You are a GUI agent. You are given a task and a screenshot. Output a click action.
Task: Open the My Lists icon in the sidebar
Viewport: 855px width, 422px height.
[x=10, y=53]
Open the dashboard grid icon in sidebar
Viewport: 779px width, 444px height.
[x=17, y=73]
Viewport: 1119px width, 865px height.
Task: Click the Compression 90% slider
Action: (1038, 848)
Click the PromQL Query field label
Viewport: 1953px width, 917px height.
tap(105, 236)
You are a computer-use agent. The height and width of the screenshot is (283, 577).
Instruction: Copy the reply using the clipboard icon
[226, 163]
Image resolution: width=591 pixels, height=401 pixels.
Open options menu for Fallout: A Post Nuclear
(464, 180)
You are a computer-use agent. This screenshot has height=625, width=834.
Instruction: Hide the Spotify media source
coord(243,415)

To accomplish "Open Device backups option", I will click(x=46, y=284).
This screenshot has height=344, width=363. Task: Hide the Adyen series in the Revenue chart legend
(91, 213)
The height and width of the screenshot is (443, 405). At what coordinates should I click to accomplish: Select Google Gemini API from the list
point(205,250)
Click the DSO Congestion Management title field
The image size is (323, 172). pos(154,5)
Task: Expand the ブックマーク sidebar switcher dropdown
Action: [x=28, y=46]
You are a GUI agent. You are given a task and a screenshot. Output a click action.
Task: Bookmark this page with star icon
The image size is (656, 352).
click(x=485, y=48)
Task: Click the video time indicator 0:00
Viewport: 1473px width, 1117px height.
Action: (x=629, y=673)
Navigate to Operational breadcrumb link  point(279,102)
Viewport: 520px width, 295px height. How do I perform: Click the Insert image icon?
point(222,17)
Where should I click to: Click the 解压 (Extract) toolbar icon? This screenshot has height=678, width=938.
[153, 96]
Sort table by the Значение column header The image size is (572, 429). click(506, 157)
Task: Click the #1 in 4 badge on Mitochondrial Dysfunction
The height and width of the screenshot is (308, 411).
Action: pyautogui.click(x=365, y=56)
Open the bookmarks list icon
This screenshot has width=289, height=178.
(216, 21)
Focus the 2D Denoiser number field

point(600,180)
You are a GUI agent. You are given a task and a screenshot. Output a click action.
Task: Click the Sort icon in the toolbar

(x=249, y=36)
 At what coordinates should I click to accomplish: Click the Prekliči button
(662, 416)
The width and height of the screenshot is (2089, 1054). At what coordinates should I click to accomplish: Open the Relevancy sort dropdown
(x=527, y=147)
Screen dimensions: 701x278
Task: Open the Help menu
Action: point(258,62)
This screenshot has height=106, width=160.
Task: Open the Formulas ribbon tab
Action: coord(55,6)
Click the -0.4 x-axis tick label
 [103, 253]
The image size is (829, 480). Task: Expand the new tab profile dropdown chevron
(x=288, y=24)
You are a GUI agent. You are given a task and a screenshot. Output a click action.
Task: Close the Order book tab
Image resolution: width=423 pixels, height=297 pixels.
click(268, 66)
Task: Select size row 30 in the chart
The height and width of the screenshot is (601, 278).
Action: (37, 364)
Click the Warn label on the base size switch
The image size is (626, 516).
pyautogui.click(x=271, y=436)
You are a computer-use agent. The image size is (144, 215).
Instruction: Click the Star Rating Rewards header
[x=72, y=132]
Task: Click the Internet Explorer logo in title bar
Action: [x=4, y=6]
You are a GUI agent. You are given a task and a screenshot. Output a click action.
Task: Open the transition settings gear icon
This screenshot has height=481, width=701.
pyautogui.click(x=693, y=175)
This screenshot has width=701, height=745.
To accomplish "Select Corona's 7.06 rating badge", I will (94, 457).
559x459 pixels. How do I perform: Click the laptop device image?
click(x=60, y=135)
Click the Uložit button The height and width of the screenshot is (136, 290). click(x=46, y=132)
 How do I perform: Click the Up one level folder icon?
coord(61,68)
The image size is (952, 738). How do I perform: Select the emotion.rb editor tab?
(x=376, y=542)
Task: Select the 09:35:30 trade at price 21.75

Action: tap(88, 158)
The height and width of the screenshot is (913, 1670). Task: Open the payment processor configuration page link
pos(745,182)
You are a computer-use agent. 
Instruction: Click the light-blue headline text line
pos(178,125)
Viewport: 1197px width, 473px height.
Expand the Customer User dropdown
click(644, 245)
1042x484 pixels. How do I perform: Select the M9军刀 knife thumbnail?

## Given exercise
Rewrite all of the data above, changing every "How do I perform" to "How can I do" and leaving everything else as it is.

## Result of the exercise
You are a GUI agent. You are given a task and a screenshot. Output a click action.
Task: Open the My Lists icon in the sidebar
Viewport: 855px width, 422px height.
[x=10, y=53]
Open the dashboard grid icon in sidebar
Viewport: 779px width, 444px height.
[x=17, y=73]
Viewport: 1119px width, 865px height.
Task: Click the Compression 90% slider
Action: (1038, 848)
Click the PromQL Query field label
Viewport: 1953px width, 917px height.
tap(105, 236)
You are a computer-use agent. The height and width of the screenshot is (283, 577).
Instruction: Copy the reply using the clipboard icon
[226, 163]
Image resolution: width=591 pixels, height=401 pixels.
Open options menu for Fallout: A Post Nuclear
(464, 180)
You are a computer-use agent. This screenshot has height=625, width=834.
Instruction: Hide the Spotify media source
coord(243,415)

To accomplish "Open Device backups option", I will click(x=46, y=284).
This screenshot has height=344, width=363. Task: Hide the Adyen series in the Revenue chart legend
(91, 213)
The height and width of the screenshot is (443, 405). At what coordinates should I click to accomplish: Select Google Gemini API from the list
point(205,250)
Click the DSO Congestion Management title field
The image size is (323, 172). pos(154,5)
Task: Expand the ブックマーク sidebar switcher dropdown
Action: [x=28, y=46]
You are a GUI agent. You are given a task and a screenshot. Output a click action.
Task: Bookmark this page with star icon
The image size is (656, 352).
click(x=485, y=48)
Task: Click the video time indicator 0:00
Viewport: 1473px width, 1117px height.
Action: (x=629, y=673)
Navigate to Operational breadcrumb link  point(279,102)
Viewport: 520px width, 295px height. How can I do: Click the Insert image icon?
point(222,17)
Where should I click to: Click the 解压 (Extract) toolbar icon? This screenshot has height=678, width=938.
[153, 96]
Sort table by the Значение column header The image size is (572, 429). click(506, 157)
Task: Click the #1 in 4 badge on Mitochondrial Dysfunction
The height and width of the screenshot is (308, 411).
Action: pyautogui.click(x=365, y=56)
Open the bookmarks list icon
This screenshot has width=289, height=178.
(216, 21)
Focus the 2D Denoiser number field

point(600,180)
You are a GUI agent. You are given a task and a screenshot. Output a click action.
Task: Click the Sort icon in the toolbar

(x=249, y=36)
 At what coordinates should I click to accomplish: Click the Prekliči button
(662, 416)
The width and height of the screenshot is (2089, 1054). At what coordinates should I click to accomplish: Open the Relevancy sort dropdown
(x=527, y=147)
Screen dimensions: 701x278
Task: Open the Help menu
Action: point(258,62)
This screenshot has height=106, width=160.
Task: Open the Formulas ribbon tab
Action: coord(55,6)
Click the -0.4 x-axis tick label
 [103, 253]
The image size is (829, 480). Task: Expand the new tab profile dropdown chevron
(x=288, y=24)
You are a GUI agent. You are given a task and a screenshot. Output a click action.
Task: Close the Order book tab
Image resolution: width=423 pixels, height=297 pixels.
click(268, 66)
Task: Select size row 30 in the chart
The height and width of the screenshot is (601, 278).
Action: (37, 364)
Click the Warn label on the base size switch
The image size is (626, 516).
pyautogui.click(x=271, y=436)
You are a computer-use agent. The image size is (144, 215).
Instruction: Click the Star Rating Rewards header
[x=72, y=132]
Task: Click the Internet Explorer logo in title bar
Action: [x=4, y=6]
You are a GUI agent. You are given a task and a screenshot. Output a click action.
Task: Open the transition settings gear icon
This screenshot has height=481, width=701.
pyautogui.click(x=693, y=175)
This screenshot has width=701, height=745.
To accomplish "Select Corona's 7.06 rating badge", I will (94, 457).
559x459 pixels. How can I do: Click the laptop device image?
click(x=60, y=135)
Click the Uložit button The height and width of the screenshot is (136, 290). click(x=46, y=132)
 How can I do: Click the Up one level folder icon?
coord(61,68)
The image size is (952, 738). How can I do: Select the emotion.rb editor tab?
(x=376, y=542)
Task: Select the 09:35:30 trade at price 21.75

Action: tap(88, 158)
The height and width of the screenshot is (913, 1670). Task: Open the payment processor configuration page link
pos(745,182)
You are a computer-use agent. 
Instruction: Click the light-blue headline text line
pos(178,125)
Viewport: 1197px width, 473px height.
Expand the Customer User dropdown
click(644, 245)
1042x484 pixels. How can I do: Select the M9军刀 knife thumbnail?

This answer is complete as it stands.